The task:
Provide again, from the entries below, every line from the one containing "This screenshot has width=1500, height=941." through the one containing "Task: Select the", exactly as written, and no other line.

___ Input material

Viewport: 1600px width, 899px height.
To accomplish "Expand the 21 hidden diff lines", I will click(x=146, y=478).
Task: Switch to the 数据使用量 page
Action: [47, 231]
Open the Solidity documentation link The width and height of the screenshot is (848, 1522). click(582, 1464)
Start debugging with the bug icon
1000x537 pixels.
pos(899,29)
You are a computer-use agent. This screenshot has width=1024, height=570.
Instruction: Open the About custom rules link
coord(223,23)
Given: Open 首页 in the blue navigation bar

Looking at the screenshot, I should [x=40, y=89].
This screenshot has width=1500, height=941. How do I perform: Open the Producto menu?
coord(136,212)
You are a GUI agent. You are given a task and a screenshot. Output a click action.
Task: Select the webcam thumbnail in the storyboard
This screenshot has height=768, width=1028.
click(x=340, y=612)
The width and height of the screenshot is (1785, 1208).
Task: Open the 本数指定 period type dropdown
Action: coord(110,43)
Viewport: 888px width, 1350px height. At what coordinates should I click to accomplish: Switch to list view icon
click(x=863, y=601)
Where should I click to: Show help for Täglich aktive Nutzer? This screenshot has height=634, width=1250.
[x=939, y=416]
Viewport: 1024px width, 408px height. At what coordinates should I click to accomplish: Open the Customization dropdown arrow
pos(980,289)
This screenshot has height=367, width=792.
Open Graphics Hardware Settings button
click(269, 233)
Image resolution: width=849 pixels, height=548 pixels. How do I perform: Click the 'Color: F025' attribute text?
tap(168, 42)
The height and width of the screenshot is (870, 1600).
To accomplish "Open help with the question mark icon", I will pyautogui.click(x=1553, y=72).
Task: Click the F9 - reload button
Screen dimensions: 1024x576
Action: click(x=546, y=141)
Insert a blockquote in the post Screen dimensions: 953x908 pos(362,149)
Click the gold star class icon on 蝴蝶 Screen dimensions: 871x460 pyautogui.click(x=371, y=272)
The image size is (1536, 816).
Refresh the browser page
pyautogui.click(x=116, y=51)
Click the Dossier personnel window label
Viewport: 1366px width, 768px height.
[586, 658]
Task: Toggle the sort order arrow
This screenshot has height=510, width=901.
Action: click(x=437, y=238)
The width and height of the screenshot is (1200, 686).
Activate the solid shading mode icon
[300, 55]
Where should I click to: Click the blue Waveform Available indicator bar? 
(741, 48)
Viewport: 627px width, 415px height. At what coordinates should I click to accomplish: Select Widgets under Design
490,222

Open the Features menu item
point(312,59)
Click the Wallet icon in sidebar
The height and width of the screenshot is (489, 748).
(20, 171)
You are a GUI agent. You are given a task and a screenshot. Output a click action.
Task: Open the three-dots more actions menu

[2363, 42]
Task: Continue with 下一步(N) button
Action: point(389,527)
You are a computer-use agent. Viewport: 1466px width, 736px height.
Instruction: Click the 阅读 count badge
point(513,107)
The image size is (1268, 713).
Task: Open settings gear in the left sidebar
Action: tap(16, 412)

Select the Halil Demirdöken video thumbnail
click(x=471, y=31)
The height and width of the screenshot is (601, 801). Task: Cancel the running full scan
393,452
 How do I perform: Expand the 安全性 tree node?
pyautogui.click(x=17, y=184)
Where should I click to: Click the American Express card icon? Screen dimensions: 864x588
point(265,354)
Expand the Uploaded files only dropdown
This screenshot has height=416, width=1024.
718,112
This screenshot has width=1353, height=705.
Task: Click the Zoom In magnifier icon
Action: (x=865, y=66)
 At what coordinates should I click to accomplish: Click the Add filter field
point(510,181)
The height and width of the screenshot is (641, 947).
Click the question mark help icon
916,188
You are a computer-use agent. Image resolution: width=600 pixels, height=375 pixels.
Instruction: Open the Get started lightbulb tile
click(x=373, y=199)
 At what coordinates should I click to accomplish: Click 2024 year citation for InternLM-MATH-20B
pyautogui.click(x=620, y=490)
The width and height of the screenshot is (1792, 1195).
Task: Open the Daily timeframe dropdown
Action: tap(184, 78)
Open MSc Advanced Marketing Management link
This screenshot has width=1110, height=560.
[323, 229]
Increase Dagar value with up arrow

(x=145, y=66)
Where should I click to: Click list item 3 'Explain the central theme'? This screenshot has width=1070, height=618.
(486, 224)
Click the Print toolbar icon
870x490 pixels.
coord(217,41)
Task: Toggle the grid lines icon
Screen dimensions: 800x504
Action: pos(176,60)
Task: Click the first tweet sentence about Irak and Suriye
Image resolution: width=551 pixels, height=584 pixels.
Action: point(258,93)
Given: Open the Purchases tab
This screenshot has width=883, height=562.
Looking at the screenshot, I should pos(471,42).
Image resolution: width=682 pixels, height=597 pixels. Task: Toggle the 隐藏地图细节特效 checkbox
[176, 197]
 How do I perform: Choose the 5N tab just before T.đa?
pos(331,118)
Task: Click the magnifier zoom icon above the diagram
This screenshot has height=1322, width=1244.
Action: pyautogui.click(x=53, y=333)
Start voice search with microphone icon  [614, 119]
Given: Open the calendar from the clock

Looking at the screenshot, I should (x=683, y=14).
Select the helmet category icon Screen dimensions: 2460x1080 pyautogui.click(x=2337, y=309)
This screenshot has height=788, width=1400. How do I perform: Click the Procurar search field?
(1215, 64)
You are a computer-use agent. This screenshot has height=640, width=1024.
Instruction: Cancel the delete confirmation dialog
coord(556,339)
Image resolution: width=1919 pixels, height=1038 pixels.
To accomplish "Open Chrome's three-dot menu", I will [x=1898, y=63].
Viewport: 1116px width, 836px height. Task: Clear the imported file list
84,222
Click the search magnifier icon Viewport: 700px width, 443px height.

______

Result for this exercise:
This screenshot has width=1500, height=941. How do I perform: Open the Producto menu?
coord(136,212)
You are a GUI agent. You are given a task and a screenshot. Output a click action.
Task: Select the webcam thumbnail in the storyboard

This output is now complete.